We celebrate our students' s achievement, and at the same time want to make several points about our NCLB specifically and test scores in general.

First, NCLB goals rise annually until all students must achieve a level of "proficient" by 2014. As reasonable as this sounds, it is statisically impossible; all students cannot be above average. Additionally, NCLB has under funded schools so that the states as well as local districts bear substantial additional costs for the tests, training and materials, and must bear the expense of teaching and meeting time lost to test preparation and administration. The teaching time currently lost to testing exceeds two weeks per year and the demand for additional time for testing grows each year.

Second, everything cycles; there are years of strong test performance and years of recovery. There will be years during which test scores fall back with no change in instruction, school climate, strategies or teacher/student effort. Some years, groups of incoming students have more skills, maturity and native ability than students the previous year. Other groups of students feature disproportional numbers of individuals with health, home, emotional or cognitive crises that make academic performance extraordinarily difficult. A number of studies link test scores with socio-economic level more so than instructional differences. Wealthier areas tend to have much higher test scores.

Third, the focus on a single set of multiple-choice tests as the sole measure of the quality of a school or student learning seems unreliable at best. Multiple-choice tests have tremendous difficulty evaluating creativity, abstract thinking ability and critical thinking skills, and tend to emphasize memorization and rote learning.

These tests force schools to focus on one set of information for all students. Supporters of NCLB say that schools can offer such things as visual and performing arts, journalism, home economics, industrial arts, leadership, critical thinking and the like as mere low priority extras. The truth is that neither time nor funds exist for such supposed "extras" under NCLB, and those "extras" comprise an essential part of the core curriculum at the most elite schools.

Finally, now, while we are flushed with success, is the time to point out that public education has historically been the door of opportunity for every student when the whole student was educated.

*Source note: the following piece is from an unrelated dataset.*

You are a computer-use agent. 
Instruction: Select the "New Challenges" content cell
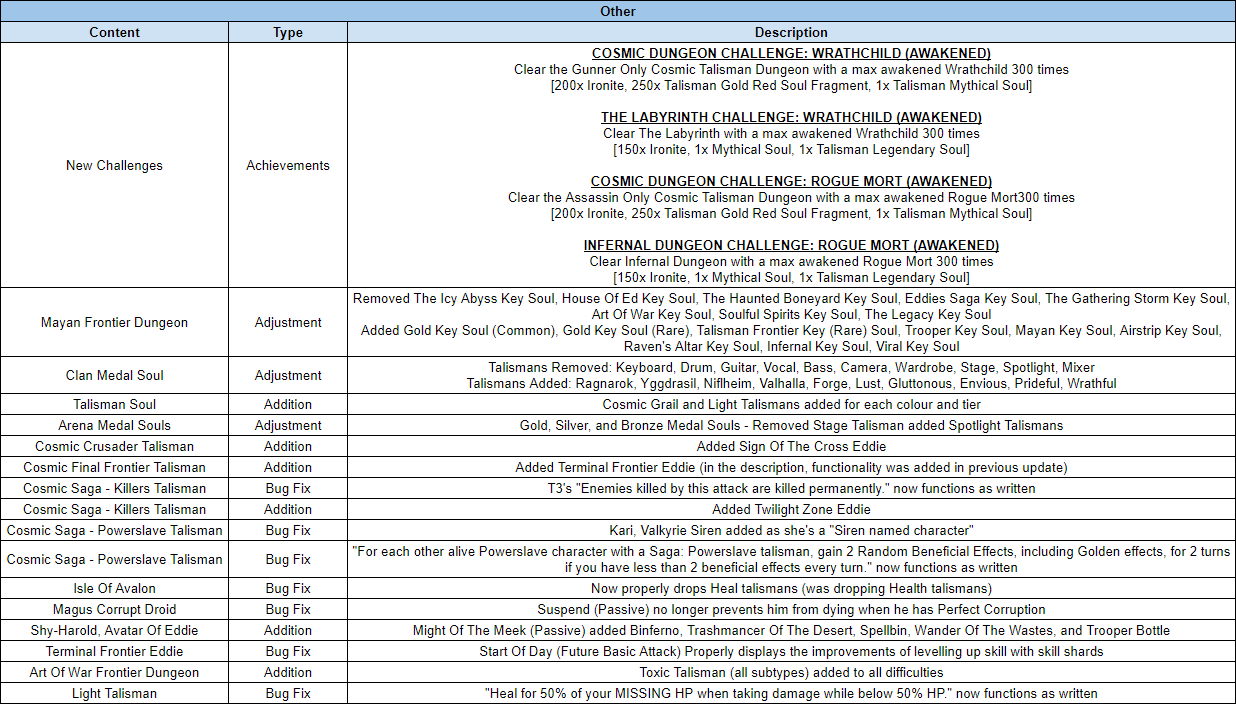114,165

Schools taught skills in working with others as well as how to learn and how to use one's own, unique mind, together with citizenship, values of a democratic society, curiosity and wonder. NCLB has reduced schools to relatively low-level training centers focusing on a few skills at the cost of the whole student.

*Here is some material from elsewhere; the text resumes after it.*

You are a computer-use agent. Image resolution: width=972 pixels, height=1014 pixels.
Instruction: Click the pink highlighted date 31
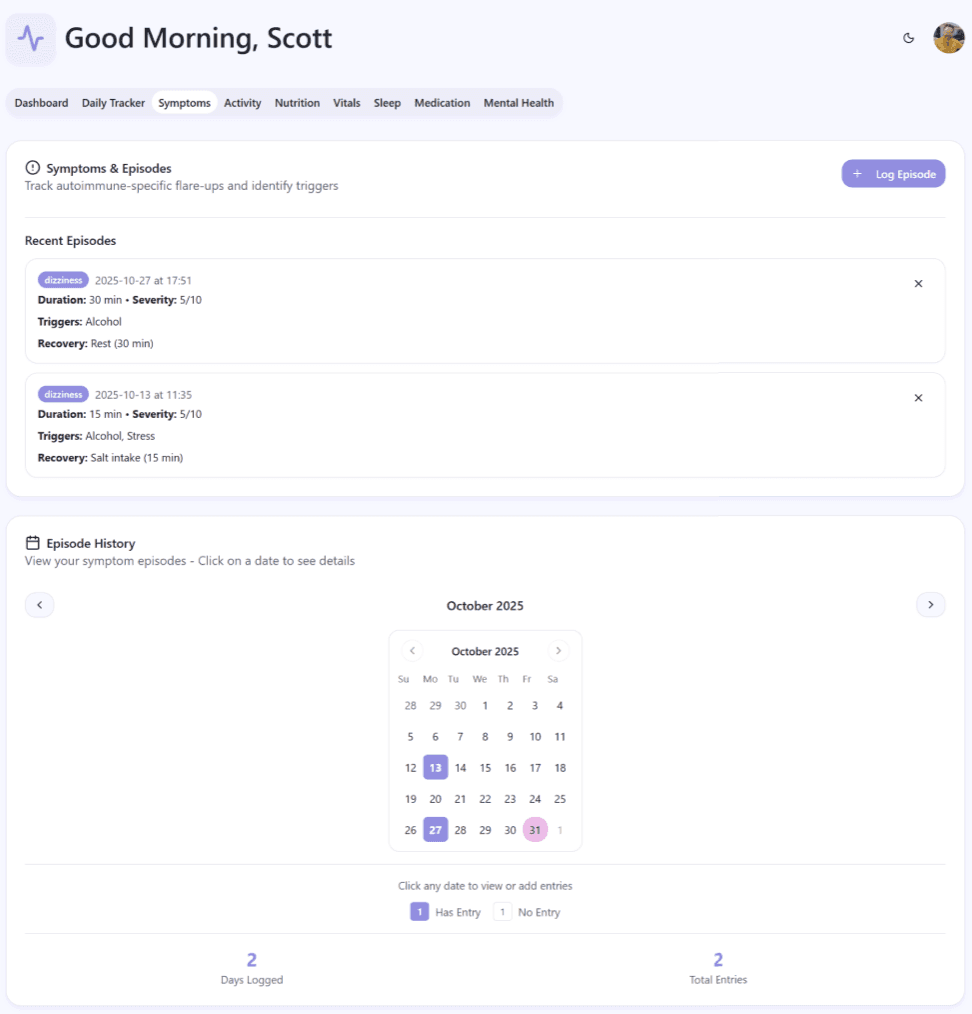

When our scores have not met goals these points sound like excuses and evasions. Now when we have done so well while maintaining student electives including art, sports and drama programs, perhaps these are points worth noting and keeping in mind for the future.

We are writing because many people outside the classroom don't seem to realize what is at stake for our students. As Aristotle said, "The fate of a nation depends on the education of its youth."

We need to make sure our children aren't sold short by a national program that pressures schools into denying so many important aspects of a student's education. Standards are important, accountability is important, but what is most important is that our students get the education they need to have a successful life.

Cathie Treulich is a teacher at Cunha. This opinion piece was signed by 20 Cunha educators.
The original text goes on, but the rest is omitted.